One thing stood out, though: the PO box was also used by Shiva General Partner Inc., the holding company headed by Smith’s wife, Barbara Stovall Smith. According to Florida corporation records, Shiva is an affiliate of L Jakes LLC.
The Palm Beach Daily News’ Darrell Hofheinz figured that out. After Hofheinz’s two stories on the initial purchases were published in August 2013, subsequent acquisitions of Florida properties used a different New York address — though one that continues the ties to Smith and Alden.
It was the 19th floor of the Lipstick Building, an address shared by Shiva, L Jakes and Twenty Lake Holdings.
Twenty Lake is the affiliate that’s been selling off the real estate assets of Digital First Media’s newspapers across the country, including those of the Journal Register. It appears again that Smith doesn’t mind mixing personal investments with his business.
It’s unclear exactly where the millions from the sales of these news assets has ended up, since that information does not have to be publicly disclosed.
The calls for transparency and accountability for the management of an essential democratic institution
so far haven’t been heeded.
Some financial media have reported that Smith owns at least a third of Alden’s holdings, while other put it much higher.
Past investors in Alden have included the Knight Foundation (a nonprofit that, ironically, funds sustainable journalism projects), pension funds for employees of Coca-Cola, Citigroup and CalPERS (the California public employees’ retirement fund), as well as some nonprofit foundations and Swiss financial institutions.
Most of those companies have divested their Alden investments during the past couple of years. But one that lingers, while legal, seems to be another example of Smith’s propensity to double dip: more than $236 million in pension funds for some Digital First Media employees are invested in Alden, although the company said this year it’s in the process of pulling them out.

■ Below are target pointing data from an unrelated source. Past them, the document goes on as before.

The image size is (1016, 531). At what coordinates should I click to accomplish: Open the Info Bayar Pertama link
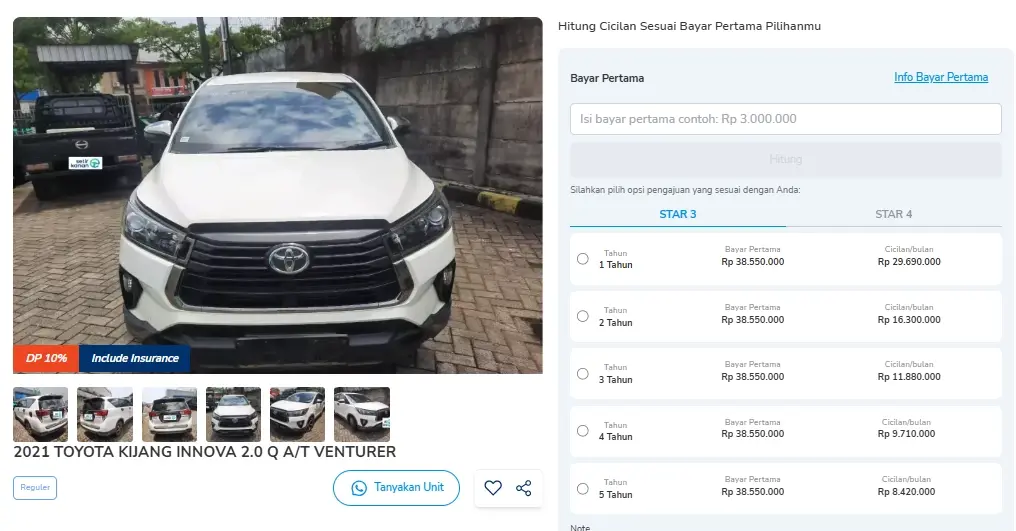pos(940,77)
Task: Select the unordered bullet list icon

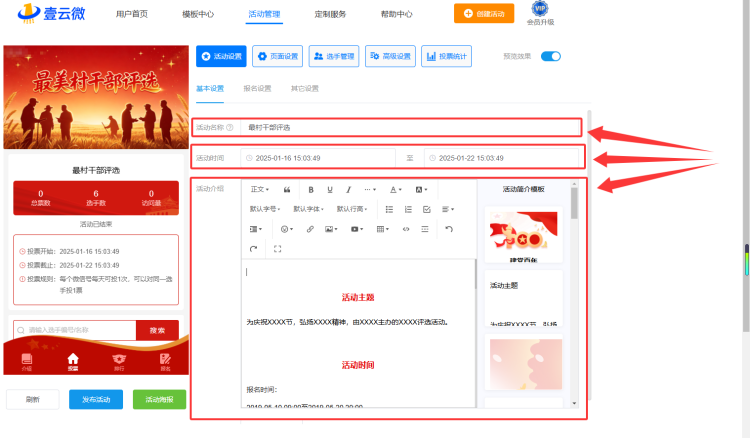Action: (x=389, y=209)
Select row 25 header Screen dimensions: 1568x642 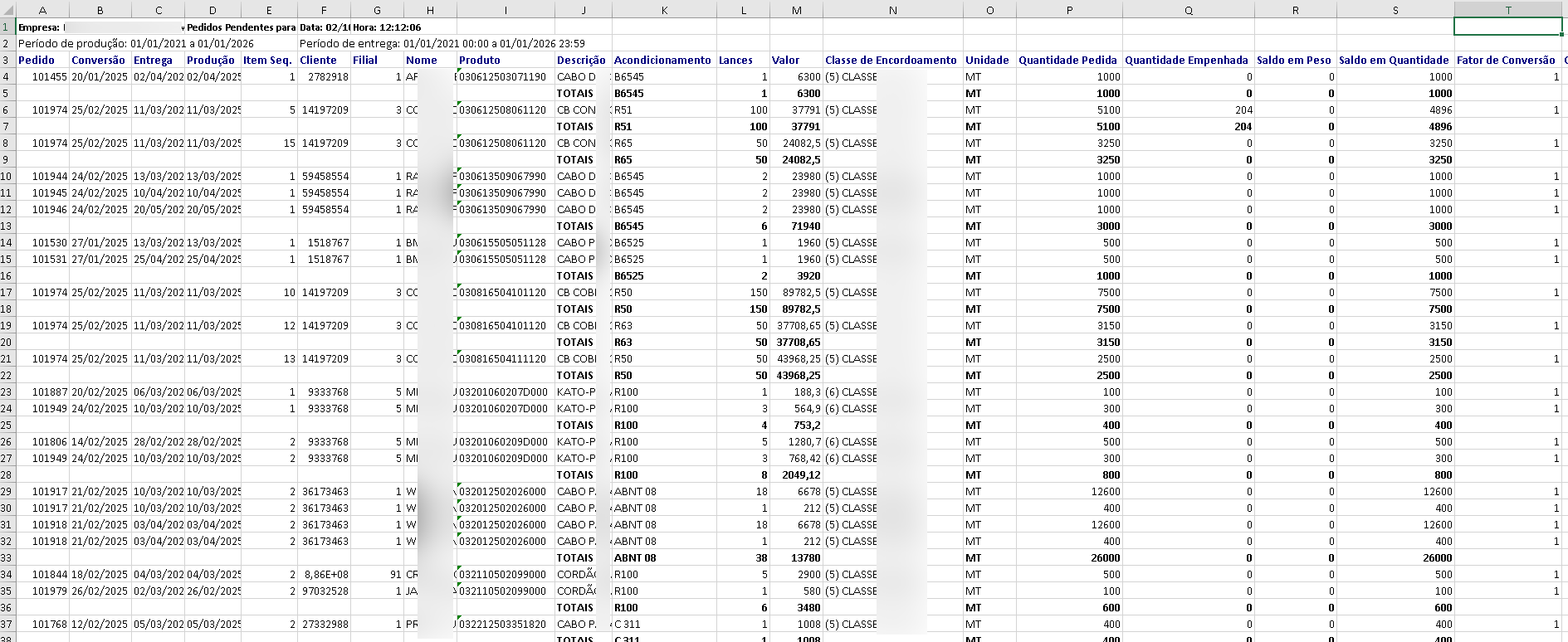click(7, 425)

In its latest filings with the Securities and Exchange Commission, Alden notes that it now has 10 or fewer investors in its $2.1 billion in assets, with a minimum stake of $2 million.
Reports — ranging from Harvard’s esteemed Nieman Lab to alt weeklies around the country — have been shining light on Alden’s decimation of newspapers, but the calls for transparency and accountability for the management of an essential democratic institution so far haven’t been heeded.
Recent Digital First Media press releases and other public statements give the impression that Smith is staying more in the background than ever, letting his company’s young president, Heath Freeman, take the helm.
Last year, however, Smith was to make a rare public appearance. He was scheduled as one of the speakers at SALT, the eclectic investor conference founded by Donald Trump’s short-lived communications chief Anthony Scaramucci. It’s sort of the TED Talks of finance, and the Las Vegas event draws the likes of Karl Rove, Joe Biden, Dana Carvey and Ben Bernanke.
Smith was slated to discuss “Turning undervalued securities into alpha-generating profits.”
But his name was pulled from the agenda shortly before the conference. Ever the recluse, Smith had no photo attached to his bio, and no media reported on his unexplained absence.
If Smith has become concerned about leaving a legacy in his later years, he needn’t worry.
As Emily Bell recently wrote in the Columbia Jouralism Review: “When, in the future, we look back on the history of American journalism, the collapse of local newspapers will be a source of shame.”
Indeed, Smith’s role in the pillaging and destruction of American newspapers is certain to leave its mark.